The Massachusetts office for children has agreed to allow seven group homes that use a type of punishment as therapy to remain open until an administrative hearing is held.

However, the office has barred the use of "aversives"--such as pinching and cold showers--while the homes for severely handicapped children remain open.

The agency had decided in September to close the homes, run by the Behavior Research Institute, a Providence, R.I., organization, after the death of a student in one of the homes. The official cause of the student's death has not been determined. (See Education Week, Oct. 23, 1985.)

But agency officials decided last month, following the recommendation of a magistrate, to allow the schools to stay open until a hearing is held, a spokesman for the office said. The hearing is expected before the end of the year.


Local school officials in Kentucky have until next year to comply with a legislative mandate to provide classroom teachers with duty-free lunch periods and reduce class sizes in elementary schools, according to an opinion issued last month by David L. Armstrong, the state's attorney general.

The changes are included in the education-improvement package passed, but not funded, during a special legislative session last July. (See Education Week, Aug. 21, 1985.)

The measures did not include an implementation date because of a "legislative oversight," said Glenn Osborne, a spokesman for the state's legislative reseach commission. Laws that do not specify an effective date become binding 90 days after they are signed into law. That would have made the measures effective last month.

But because most districts lacked the money to implement them this year, Mr. Osborne said, a state senator sought an opinion on the implementation date from the attorney general.


All but 32 of New York City's 284 community-school-board members have now filed financial-disclosure forms, as required by a state law that had previously gone unenforced. Last month, nearly 150 community school-board members were in danger of losing their seats for failing to file the forms. (See Education Week, Oct. 23, 1985.)

The city board of education had notified 50 of the board members who had not filed that they would be removed from office. The board has no power to halt the proceedings for those among the 50 who have since filed, according to Joseph Mancini, a spokesman for the board, because the final decision on removal rests with Gordon M. Ambach, the state education commissioner.

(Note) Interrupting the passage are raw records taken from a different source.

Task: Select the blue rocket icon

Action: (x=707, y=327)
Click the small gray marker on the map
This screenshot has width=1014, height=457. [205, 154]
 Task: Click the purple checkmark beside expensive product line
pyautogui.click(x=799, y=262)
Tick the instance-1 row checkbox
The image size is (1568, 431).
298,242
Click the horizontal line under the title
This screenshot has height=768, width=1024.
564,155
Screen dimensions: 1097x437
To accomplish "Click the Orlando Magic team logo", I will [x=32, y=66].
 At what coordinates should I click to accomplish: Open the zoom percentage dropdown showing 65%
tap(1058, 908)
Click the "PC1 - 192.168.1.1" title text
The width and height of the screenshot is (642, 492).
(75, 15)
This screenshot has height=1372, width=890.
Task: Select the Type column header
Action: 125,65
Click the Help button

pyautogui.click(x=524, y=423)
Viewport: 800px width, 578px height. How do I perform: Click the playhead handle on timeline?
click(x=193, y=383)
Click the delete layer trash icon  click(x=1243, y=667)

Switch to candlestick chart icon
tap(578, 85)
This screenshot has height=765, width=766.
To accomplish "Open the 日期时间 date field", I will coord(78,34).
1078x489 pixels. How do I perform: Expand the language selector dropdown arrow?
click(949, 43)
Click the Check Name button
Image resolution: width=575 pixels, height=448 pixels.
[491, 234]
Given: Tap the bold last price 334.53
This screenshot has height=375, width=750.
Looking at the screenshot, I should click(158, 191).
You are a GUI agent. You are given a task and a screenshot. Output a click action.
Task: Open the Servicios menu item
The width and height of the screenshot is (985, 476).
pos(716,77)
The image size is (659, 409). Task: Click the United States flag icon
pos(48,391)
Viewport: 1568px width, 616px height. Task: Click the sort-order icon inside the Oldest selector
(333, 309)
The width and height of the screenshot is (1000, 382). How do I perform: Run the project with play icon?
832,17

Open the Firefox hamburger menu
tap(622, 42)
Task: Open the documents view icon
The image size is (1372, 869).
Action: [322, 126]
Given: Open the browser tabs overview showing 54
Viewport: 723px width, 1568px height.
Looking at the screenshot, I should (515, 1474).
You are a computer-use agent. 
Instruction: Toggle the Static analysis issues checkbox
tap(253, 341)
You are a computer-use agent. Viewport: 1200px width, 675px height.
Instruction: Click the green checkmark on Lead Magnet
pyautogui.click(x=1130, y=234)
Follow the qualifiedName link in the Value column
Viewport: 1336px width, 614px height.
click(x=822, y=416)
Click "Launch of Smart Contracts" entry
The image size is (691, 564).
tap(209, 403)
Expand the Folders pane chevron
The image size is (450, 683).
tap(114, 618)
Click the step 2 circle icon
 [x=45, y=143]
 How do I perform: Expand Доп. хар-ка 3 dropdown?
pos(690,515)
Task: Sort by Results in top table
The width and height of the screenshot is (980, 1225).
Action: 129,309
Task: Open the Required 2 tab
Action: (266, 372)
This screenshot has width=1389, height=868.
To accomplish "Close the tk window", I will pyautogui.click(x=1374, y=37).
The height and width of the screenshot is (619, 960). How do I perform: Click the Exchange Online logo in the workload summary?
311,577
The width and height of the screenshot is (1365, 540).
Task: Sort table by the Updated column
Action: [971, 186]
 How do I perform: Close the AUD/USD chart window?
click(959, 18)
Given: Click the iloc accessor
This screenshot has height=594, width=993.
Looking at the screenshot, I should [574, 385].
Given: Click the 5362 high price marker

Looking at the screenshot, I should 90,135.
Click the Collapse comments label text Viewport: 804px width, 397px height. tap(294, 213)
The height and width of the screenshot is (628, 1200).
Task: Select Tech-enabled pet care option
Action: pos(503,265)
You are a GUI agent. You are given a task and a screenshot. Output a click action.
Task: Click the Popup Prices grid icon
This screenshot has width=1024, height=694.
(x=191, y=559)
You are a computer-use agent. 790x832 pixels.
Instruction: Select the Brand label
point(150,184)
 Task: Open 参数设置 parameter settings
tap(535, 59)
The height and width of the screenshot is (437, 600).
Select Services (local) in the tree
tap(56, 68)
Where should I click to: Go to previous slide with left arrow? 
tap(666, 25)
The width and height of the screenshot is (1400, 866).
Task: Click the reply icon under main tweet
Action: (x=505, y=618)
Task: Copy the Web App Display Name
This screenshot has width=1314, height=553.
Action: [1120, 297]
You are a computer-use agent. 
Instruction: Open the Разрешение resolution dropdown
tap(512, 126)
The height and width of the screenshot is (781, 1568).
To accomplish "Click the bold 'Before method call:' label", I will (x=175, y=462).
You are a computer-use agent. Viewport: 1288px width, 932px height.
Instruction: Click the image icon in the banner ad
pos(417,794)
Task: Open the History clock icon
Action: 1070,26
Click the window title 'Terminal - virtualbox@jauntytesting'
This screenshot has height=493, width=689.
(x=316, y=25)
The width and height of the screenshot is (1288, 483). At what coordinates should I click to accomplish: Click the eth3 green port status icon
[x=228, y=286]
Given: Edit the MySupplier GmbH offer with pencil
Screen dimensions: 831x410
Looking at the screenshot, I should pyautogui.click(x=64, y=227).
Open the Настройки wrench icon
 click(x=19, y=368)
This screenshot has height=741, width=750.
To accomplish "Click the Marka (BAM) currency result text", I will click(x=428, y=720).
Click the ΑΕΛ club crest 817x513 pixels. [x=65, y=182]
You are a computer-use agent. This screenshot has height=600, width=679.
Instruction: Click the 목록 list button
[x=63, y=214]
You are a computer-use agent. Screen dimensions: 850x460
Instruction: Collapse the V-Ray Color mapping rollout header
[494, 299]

Gov. George Deukmejian of California has signed into law a measure appropriating $13.5 million to air-condition year-round schools in the state, including those in Los Angeles.

The Los Angeles Unified School District currently has 32 schools on a year-round schedule that do not have air-conditioning, according to a district spokesman. The need for air-conditioned schools has been cited by the United Teachers of Los Angeles as a major obstacle to implementing Superintendent of Schools Harry Handler's plan to put the entire district on a year-round schedule within five years to relieve overcrowding. (See Education Week, Oct. 16, 1985.)

Los Angeles expects to receive $9.8 million under the new measure if the federal offshore oil-leasing program, from which the funds are earmarked, stands up to court challenges, a district spokesman said.

District officials predict the 32 schools will be air-conditioned by July 1988.


Beginning in January, the pension firm that manages some $39-billion in retirement investments for employees of the nation's independent schools and most colleges and universities will adjust annuity dividends on a sex-neutral basis for participants who began their annuity incomes between March 24, 1972, and May 1, 1980. (See Education Week, June 6, 1984.)

Pension benefits for those who retired after the 1980 date have already been adjusted to a sex-neutral basis under the terms of court rulings in a long-running suit against the firm, the Teachers Insurance and Annuity Association/College Retirement Equities Fund.

The suit was brought against the firm by women employees of colleges and universities who argued that retirement benefits should not be calculated on the basis of sex-based mortality tables.